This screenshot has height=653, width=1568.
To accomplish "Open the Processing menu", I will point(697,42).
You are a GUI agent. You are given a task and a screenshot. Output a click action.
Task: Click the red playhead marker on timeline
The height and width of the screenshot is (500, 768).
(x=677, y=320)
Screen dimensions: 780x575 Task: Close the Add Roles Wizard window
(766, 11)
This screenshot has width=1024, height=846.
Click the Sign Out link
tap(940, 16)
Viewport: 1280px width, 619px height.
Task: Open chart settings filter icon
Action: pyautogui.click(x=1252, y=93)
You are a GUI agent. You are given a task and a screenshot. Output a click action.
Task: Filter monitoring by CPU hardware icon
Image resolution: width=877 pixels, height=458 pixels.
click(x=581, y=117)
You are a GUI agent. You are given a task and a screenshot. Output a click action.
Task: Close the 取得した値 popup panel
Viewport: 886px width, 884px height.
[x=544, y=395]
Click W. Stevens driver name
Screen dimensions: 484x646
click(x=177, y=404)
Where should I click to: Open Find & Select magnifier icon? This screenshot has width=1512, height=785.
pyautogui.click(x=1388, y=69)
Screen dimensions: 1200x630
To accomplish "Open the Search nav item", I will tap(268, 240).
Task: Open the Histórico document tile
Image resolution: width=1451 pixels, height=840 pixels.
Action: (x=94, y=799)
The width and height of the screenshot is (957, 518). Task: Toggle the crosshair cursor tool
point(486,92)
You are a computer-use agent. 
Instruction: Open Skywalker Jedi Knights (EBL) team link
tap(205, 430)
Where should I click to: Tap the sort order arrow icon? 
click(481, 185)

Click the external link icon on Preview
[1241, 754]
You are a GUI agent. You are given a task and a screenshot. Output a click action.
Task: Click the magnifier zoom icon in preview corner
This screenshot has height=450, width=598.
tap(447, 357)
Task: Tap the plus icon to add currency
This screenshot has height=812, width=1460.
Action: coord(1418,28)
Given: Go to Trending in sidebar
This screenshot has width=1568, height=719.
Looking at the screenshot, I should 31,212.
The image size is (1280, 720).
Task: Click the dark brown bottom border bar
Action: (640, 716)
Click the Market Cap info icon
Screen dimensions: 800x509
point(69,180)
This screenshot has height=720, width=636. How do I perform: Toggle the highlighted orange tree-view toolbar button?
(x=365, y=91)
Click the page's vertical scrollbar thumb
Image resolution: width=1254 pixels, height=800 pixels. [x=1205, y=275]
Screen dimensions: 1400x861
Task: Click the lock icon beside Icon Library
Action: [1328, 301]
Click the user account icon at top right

• Task directions: Please retype all of the records, keeping each line exactly as it is.

• Answer for the task:
This screenshot has height=653, width=1568.
To accomplish "Open the Processing menu", I will point(697,42).
You are a GUI agent. You are given a task and a screenshot. Output a click action.
Task: Click the red playhead marker on timeline
The height and width of the screenshot is (500, 768).
(x=677, y=320)
Screen dimensions: 780x575 Task: Close the Add Roles Wizard window
(766, 11)
This screenshot has width=1024, height=846.
Click the Sign Out link
tap(940, 16)
Viewport: 1280px width, 619px height.
Task: Open chart settings filter icon
Action: pyautogui.click(x=1252, y=93)
You are a GUI agent. You are given a task and a screenshot. Output a click action.
Task: Filter monitoring by CPU hardware icon
Image resolution: width=877 pixels, height=458 pixels.
click(x=581, y=117)
You are a GUI agent. You are given a task and a screenshot. Output a click action.
Task: Close the 取得した値 popup panel
Viewport: 886px width, 884px height.
[x=544, y=395]
Click W. Stevens driver name
Screen dimensions: 484x646
click(x=177, y=404)
Where should I click to: Open Find & Select magnifier icon? This screenshot has width=1512, height=785.
pyautogui.click(x=1388, y=69)
Screen dimensions: 1200x630
To accomplish "Open the Search nav item", I will tap(268, 240).
Task: Open the Histórico document tile
Image resolution: width=1451 pixels, height=840 pixels.
Action: (x=94, y=799)
The width and height of the screenshot is (957, 518). Task: Toggle the crosshair cursor tool
point(486,92)
You are a computer-use agent. 
Instruction: Open Skywalker Jedi Knights (EBL) team link
tap(205, 430)
Where should I click to: Tap the sort order arrow icon? 
click(481, 185)

Click the external link icon on Preview
[1241, 754]
You are a GUI agent. You are given a task and a screenshot. Output a click action.
Task: Click the magnifier zoom icon in preview corner
This screenshot has height=450, width=598.
tap(447, 357)
Task: Tap the plus icon to add currency
This screenshot has height=812, width=1460.
Action: coord(1418,28)
Given: Go to Trending in sidebar
This screenshot has width=1568, height=719.
Looking at the screenshot, I should 31,212.
The image size is (1280, 720).
Task: Click the dark brown bottom border bar
Action: (640, 716)
Click the Market Cap info icon
Screen dimensions: 800x509
point(69,180)
This screenshot has height=720, width=636. How do I perform: Toggle the highlighted orange tree-view toolbar button?
(x=365, y=91)
Click the page's vertical scrollbar thumb
Image resolution: width=1254 pixels, height=800 pixels. [x=1205, y=275]
Screen dimensions: 1400x861
Task: Click the lock icon beside Icon Library
Action: [1328, 301]
Click the user account icon at top right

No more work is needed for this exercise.